In-house testing equipment helps confirm products will pass FDA evaluations before being submitted to the FDA for this testing.
In addition, the company has expertise in attaining FDA approval. Its sole focus for now is class 2 medical devices — including knee, hip, spine and dental implants — because the approval path for these items, while strict, is known and defined. Understanding what the FDA will expect informs product development from the beginning. “If I know the FDA is going to demand the device withstand 5 million loading cycles, then let’s design it for this requirement and confirm it meets this requirement before ever submitting it,” Dang says. Test equipment matches what FDA regulators use in their own evaluations, and over time, this aspect of PrinterPrezz’s service — its successful anticipation of the FDA’s demands — will only get better. The challenges of winning approval for one customer’s invention will inevitably impart lessons that aid later customers.
Finally — fundamentally — PrinterPrezz has production capability, the heart of why the company exists and the role it expects to play. Product development is performed on the same additive platform that will be used in full production, whatever that platform might be. The company’s six metal AM machines come from 3D Systems, EOS, GE Arcam and Renishaw. The diversity allows the company to be unbiased toward any platform, seeking the machine that best realizes the geometry a given device needs. Similarly, it uses design software from Ansys, Materialise and nTopology for much the same reason — to have the software in-house that best realizes the geometry needed. For an unaided surgeon or hospital to find the means to test this array of different software and hardware combinations in parallel so rapidly would be impractical at best.
“We want to be one purchase order for all of development and production.”
The company also has capabilities in-house for related considerations such as powder metallurgy and heat treating, with coating to be added soon. “We want to be one purchase order for all of development and production,” Shetty says.

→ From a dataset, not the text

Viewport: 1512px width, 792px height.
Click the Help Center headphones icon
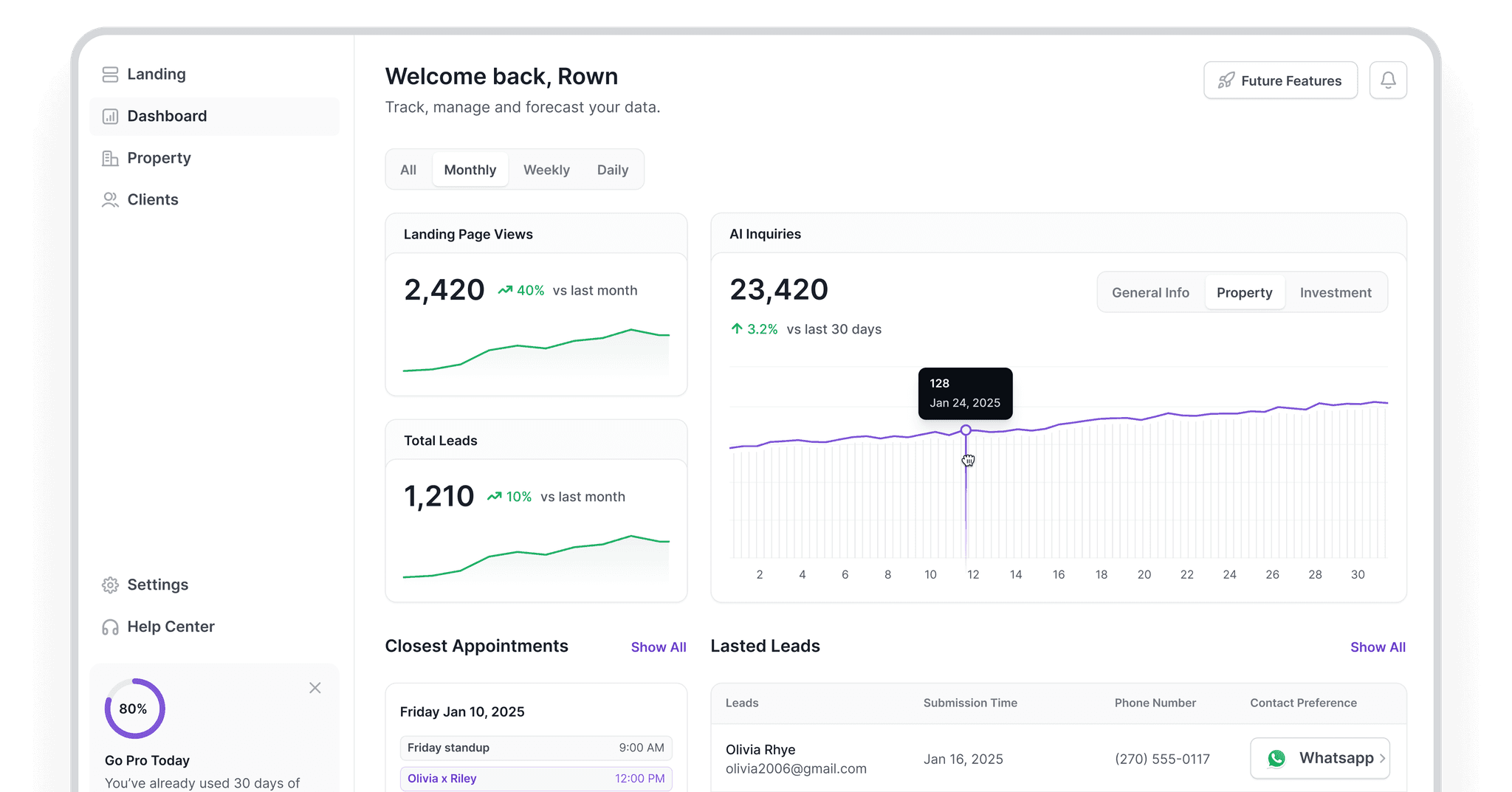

Indeed, combining development and production into one organization encourages rapid progress from one to the other, he notes. “We have no incentive for product development to continue any longer than it has to,” he says. PrinterPrezz’s interests are the same as the inventor’s: Get the product successfully into production; get the product to market.
Manufacturing with a Small Footprint
A significant amount of implant production can occur inside this small building. PrinterPrezz says it already has enough additive production capacity to serve the needs of about 16 different implant products.
And once all four initial customers are in full production, PrinterPrezz will be at about one-quarter capacity. This fact points to one other striking detail about AM and the new type of manufacturing provider it suggests — namely, the compactness of the footprint of production. PrinterPrezz’s six additive machines and the related resources around them fill a few small rooms within a light industrial space in a commercial office park. Yet the company estimates this capacity would be enough to fulfill not just the full production needs of the first four customers, but the full production needs of 16 orthopedic implant products of roughly the same manufacturing quantities.
Of course, capacity will have increased before it could ever be committed to this extent. PrinterPrezz will keep on scaling up, its founders note, so that it always has AM capacity for developing the next medical device while it meets the production needs of the implants it has brought to market already.